Она презрительно фыркнула.
– У меня и после закрытия будет работа. Так что тебе лучше вернуться на свой чистенький корабль.
Вориан пустил в ход свою самую обезоруживающую улыбку.
– Я всегда с радостью поменяю свой чистенький корабль на теплую постель. Я готов подождать.
Мужчины восторженно засвистели. Им начинало нравиться это представление, но Вероника издевательски приподняла бровь.
– Терпеливый мужчина – это в наших краях что-то новое.
Вориан сохранил полнейшую невозмутимость.
– Тогда я надеюсь, что ты любишь новизну.
Окта старалась уничтожить мою веру в предназначение любви, в то, что у каждого из нас существует его единственная половина. Она едва не преуспела в этом, ибо я почти забыл Серену.
Примеро Ксавьер Харконнен. Воспоминания
Салуса Секундус казалась мирным оазисом среди грубой дикости войны, убежищем, где Ксавьер мог восстановить силы перед каждым новым возвращением в действующую армию Джихада. Однако сейчас, следуя в вездеходе к дому из космопорта в Зимин, он молил Бога только об одном – лишь бы не опоздать, хотя прибыл он из обычного патрульного полета.

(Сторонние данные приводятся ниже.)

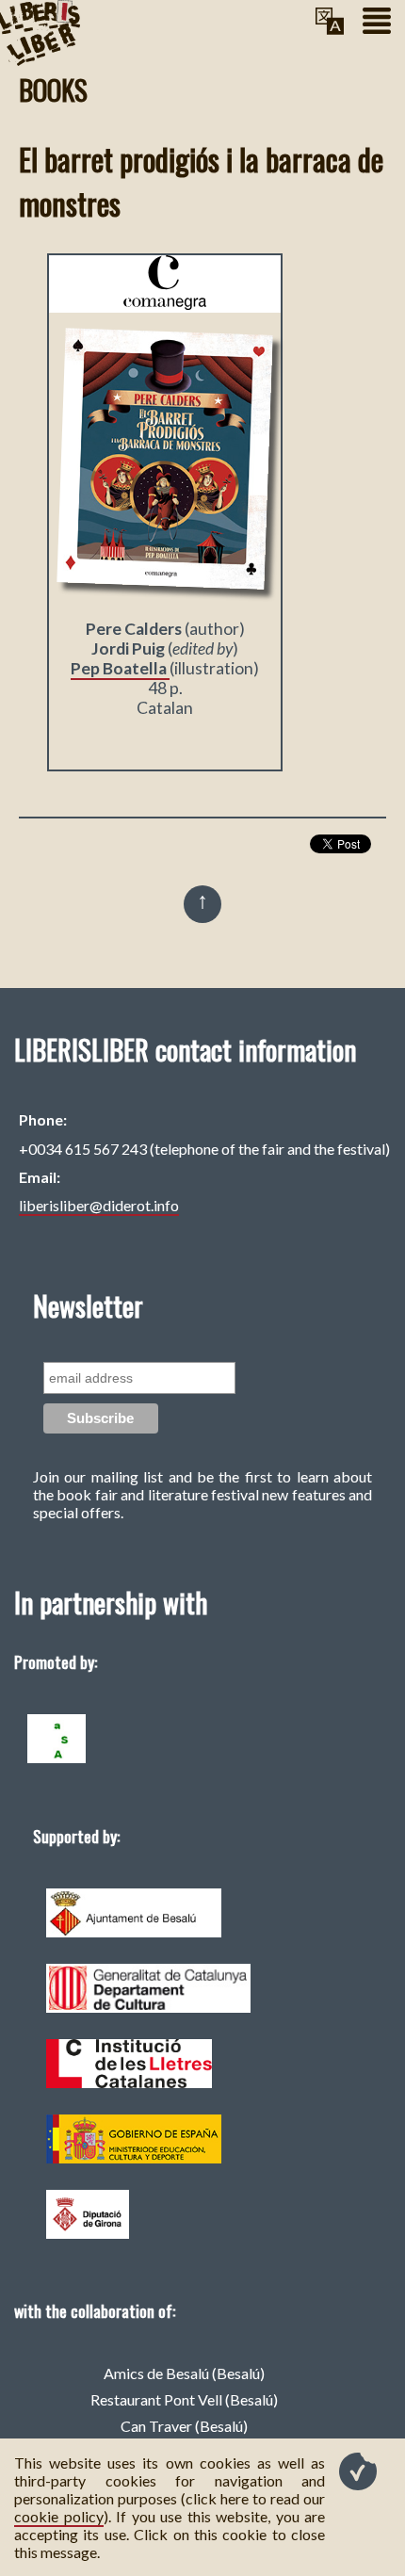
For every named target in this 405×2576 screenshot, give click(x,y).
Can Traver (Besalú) (184, 2426)
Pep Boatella (120, 668)
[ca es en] (330, 22)
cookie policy (59, 2516)
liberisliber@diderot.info (99, 1205)
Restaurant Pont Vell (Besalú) (184, 2399)
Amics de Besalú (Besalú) (184, 2373)
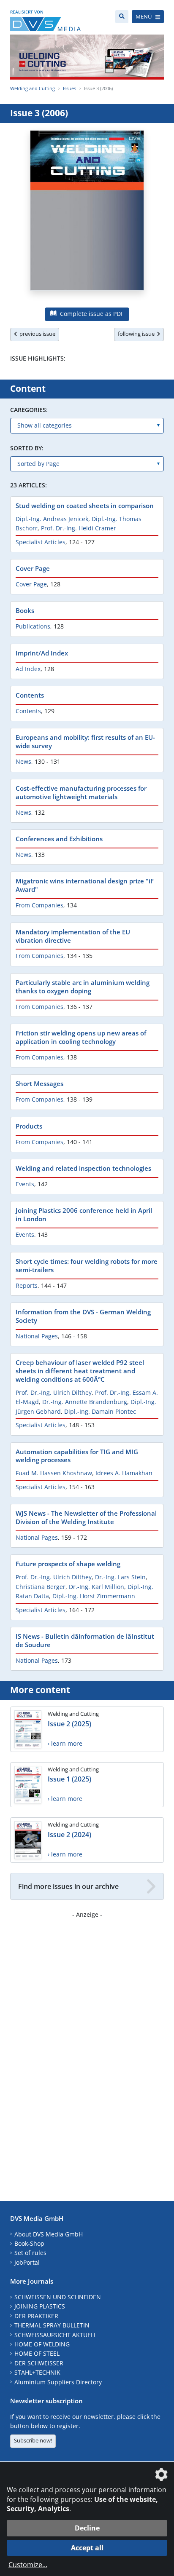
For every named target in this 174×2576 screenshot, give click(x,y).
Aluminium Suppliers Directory (58, 2382)
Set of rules (30, 2253)
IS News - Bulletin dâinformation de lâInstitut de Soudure (85, 1640)
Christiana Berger (40, 1587)
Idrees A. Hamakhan (123, 1473)
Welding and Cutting (32, 88)
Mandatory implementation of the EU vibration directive (73, 936)
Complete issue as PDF (91, 314)
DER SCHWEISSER (38, 2363)
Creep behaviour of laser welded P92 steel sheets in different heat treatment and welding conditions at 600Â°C (80, 1370)
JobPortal (27, 2262)
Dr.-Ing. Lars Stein (120, 1577)
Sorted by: (27, 448)
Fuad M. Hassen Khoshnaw (54, 1473)
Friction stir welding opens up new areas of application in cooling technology (81, 1037)
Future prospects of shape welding (68, 1564)
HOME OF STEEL (37, 2353)
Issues (69, 88)
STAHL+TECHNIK (37, 2372)
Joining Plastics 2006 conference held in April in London (84, 1214)
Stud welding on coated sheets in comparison (85, 505)
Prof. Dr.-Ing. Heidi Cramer (78, 528)
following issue (137, 333)
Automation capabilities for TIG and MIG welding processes (77, 1455)
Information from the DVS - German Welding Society (83, 1316)
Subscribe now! (33, 2440)
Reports (27, 1285)
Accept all (87, 2547)
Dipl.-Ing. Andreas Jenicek (52, 519)
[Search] (121, 16)
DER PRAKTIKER (36, 2316)
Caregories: (29, 410)
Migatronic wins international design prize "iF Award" (85, 885)
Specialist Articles (40, 542)
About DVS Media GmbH (48, 2234)
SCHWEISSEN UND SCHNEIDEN (57, 2297)
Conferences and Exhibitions (59, 839)
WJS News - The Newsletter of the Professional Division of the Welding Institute (86, 1517)
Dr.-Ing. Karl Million (96, 1587)
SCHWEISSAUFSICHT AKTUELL (55, 2335)
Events (25, 1184)
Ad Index (28, 669)
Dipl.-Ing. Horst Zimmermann (93, 1596)
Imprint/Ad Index (42, 653)
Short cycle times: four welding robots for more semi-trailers (87, 1265)
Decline (87, 2528)
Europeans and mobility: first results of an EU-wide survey (85, 741)
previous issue (36, 333)
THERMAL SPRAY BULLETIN (52, 2325)
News (23, 761)
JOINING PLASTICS (39, 2306)
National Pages (37, 1336)
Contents (30, 695)
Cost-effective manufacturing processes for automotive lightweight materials (81, 792)
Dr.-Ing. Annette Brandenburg (84, 1402)
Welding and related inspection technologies (83, 1168)
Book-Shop (29, 2243)
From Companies (39, 905)
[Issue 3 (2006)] (87, 215)
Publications (33, 626)
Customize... (27, 2564)
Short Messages (39, 1083)
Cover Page (33, 568)
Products (29, 1126)
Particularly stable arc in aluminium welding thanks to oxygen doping (83, 986)
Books (25, 610)
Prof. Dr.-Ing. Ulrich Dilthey (54, 1392)
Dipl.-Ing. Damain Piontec (100, 1411)
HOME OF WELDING (42, 2344)
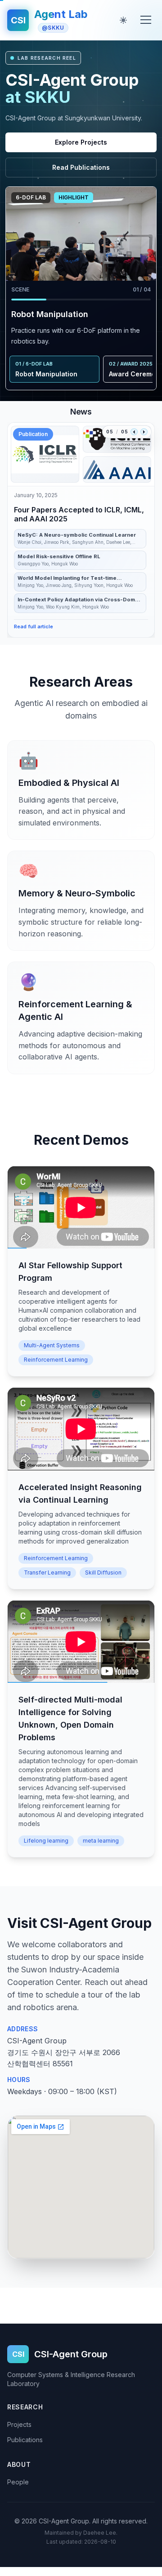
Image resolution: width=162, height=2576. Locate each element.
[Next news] (144, 432)
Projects (19, 2424)
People (18, 2482)
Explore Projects (81, 142)
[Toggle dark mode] (123, 20)
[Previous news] (134, 432)
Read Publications (81, 167)
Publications (25, 2440)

Окта была беременна уже несколько месяцев – недаром они любили друг друга в ту памятную ночь после его прибытия с Икса – и теперь должна была вот-вот разрешиться от бремени. Он не присутствовал при рождении Роллы и Омилии – армейские дела превыше всего, – но теперь его жене было уже сорок шесть лет, и роды могли стать тяжелым испытанием, чреватым возможными осложнениями. Она, правда, уговаривала его не волноваться, что вызывало у Ксавьера еще большую тревогу.
Ксавьер гнал машину по извилистой дороге среди холмов, окружавших имение Батлеров, а солнце медленно садилось за западный горизонт. Ксавьер связался с домом, как только его баллиста вошла в солнечную систему Салусы, и ему, как обычно, доложили о самочувствии и состоянии жены. Из этих сообщений он заключил, что роды уже близки. – Окта решила рожать дома, как и двух предыдущих своих дочерей, не желая занимать в медицинском центре место, необходимое для раненых – им часто требовалась пересадка органов, которые щедрым потоком стали поступать с ферм Тлулакса.
Оставив машину во дворе, Ксавьер вбежал в главный вход и остановился в гулком вестибюле. Оглядевшись, он крикнул более взволнованно, чем обычно:
– Окта, я здесь!
В вестибюль выбежал запыхавшийся слуга:
– С ней врачи. Вряд ли ребенок уже родился, но уже очень…
Ксавьер, не дослушав, бросился вверх по лестнице. Окта лежала на своей кровати с четырьмя столбами, на которой было зачато это желанное дитя. То была еще одна, пусть маленькая, победа, символ человеческого упорства и торжества. Окта полулежала на кровати с разведенными в стороны ногами, лицо ее было покрыто струйками пота и искажено болью.
Однако увидев мужа, она улыбнулась, словно стараясь убедить себя, что это не сон.
– Мой любимый! Неужели это правда… и я дождалась тебя с войны?
Сидевшая у кровати повитуха ободряюще улыбнулась.
– Она сильная женщина. Еще немного, и у вас появится еще один ребенок, примеро.
– Как легко ты это говоришь, – простонала Окта, согнувшись от родовой схватки. – Не хочешь ли поменяться со мной местами?
– Это ваш третий ребенок, – ответила повитуха, – поэтому роды будут легкими. Возможно, что я и не понадоблюсь.
Мать схватила акушерку за руку.
– Нет, останься!
Ксавьер выступил вперед.
– Если уж ей надо держать кого-то за руку, то пусть это будет моя рука.
Улыбчивая акушерка отошла в сторону, уступив место мужу роженицы.
Придвинувшись к Окте, Ксавьер думал о том, как: красива сейчас его жена. Он прожил с ней много лет, но слишком часто и надолго отлучался. Он поражался, как она терпит такой лоскутный брак.
– О чем ты думаешь? – спросила она.
– Я думаю о том, как ты прекрасна. Ты светишься счастьем.
– Это потому, что ты сейчас рядом со мной.